**ACTIVITY:** Give back every line of the data, word for word.

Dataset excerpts
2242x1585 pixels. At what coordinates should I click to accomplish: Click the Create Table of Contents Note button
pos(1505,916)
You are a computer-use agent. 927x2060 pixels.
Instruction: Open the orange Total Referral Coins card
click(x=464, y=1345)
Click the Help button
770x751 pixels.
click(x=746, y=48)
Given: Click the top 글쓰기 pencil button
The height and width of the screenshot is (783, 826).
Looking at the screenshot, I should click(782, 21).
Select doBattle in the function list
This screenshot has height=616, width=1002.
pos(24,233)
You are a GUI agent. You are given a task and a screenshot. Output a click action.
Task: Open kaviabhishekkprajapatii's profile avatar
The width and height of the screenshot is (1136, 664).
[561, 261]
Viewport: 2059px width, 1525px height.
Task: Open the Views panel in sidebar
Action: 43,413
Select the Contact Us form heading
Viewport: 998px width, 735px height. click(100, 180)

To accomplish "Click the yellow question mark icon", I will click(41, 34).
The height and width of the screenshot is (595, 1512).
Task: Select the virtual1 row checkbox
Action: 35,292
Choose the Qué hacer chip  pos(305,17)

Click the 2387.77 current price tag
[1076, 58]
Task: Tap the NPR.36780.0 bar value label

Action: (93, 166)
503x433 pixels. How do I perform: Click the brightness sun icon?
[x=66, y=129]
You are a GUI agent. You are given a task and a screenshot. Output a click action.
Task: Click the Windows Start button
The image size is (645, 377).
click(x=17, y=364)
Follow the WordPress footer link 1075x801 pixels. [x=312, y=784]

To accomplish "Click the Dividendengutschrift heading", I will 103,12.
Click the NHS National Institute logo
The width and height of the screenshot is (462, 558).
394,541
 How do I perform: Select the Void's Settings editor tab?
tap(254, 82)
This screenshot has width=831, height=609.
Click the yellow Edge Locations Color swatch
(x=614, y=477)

**PROBLEM SOLUTION:**
2242x1585 pixels. At what coordinates should I click to accomplish: Click the Create Table of Contents Note button
pos(1505,916)
You are a computer-use agent. 927x2060 pixels.
Instruction: Open the orange Total Referral Coins card
click(x=464, y=1345)
Click the Help button
770x751 pixels.
click(x=746, y=48)
Given: Click the top 글쓰기 pencil button
The height and width of the screenshot is (783, 826).
Looking at the screenshot, I should click(782, 21).
Select doBattle in the function list
This screenshot has height=616, width=1002.
pos(24,233)
You are a GUI agent. You are given a task and a screenshot. Output a click action.
Task: Open kaviabhishekkprajapatii's profile avatar
The width and height of the screenshot is (1136, 664).
[561, 261]
Viewport: 2059px width, 1525px height.
Task: Open the Views panel in sidebar
Action: 43,413
Select the Contact Us form heading
Viewport: 998px width, 735px height. click(100, 180)

To accomplish "Click the yellow question mark icon", I will click(41, 34).
The height and width of the screenshot is (595, 1512).
Task: Select the virtual1 row checkbox
Action: 35,292
Choose the Qué hacer chip  pos(305,17)

Click the 2387.77 current price tag
[1076, 58]
Task: Tap the NPR.36780.0 bar value label

Action: (93, 166)
503x433 pixels. How do I perform: Click the brightness sun icon?
[x=66, y=129]
You are a GUI agent. You are given a task and a screenshot. Output a click action.
Task: Click the Windows Start button
The image size is (645, 377).
click(x=17, y=364)
Follow the WordPress footer link 1075x801 pixels. [x=312, y=784]

To accomplish "Click the Dividendengutschrift heading", I will 103,12.
Click the NHS National Institute logo
The width and height of the screenshot is (462, 558).
394,541
 How do I perform: Select the Void's Settings editor tab?
tap(254, 82)
This screenshot has width=831, height=609.
Click the yellow Edge Locations Color swatch
(x=614, y=477)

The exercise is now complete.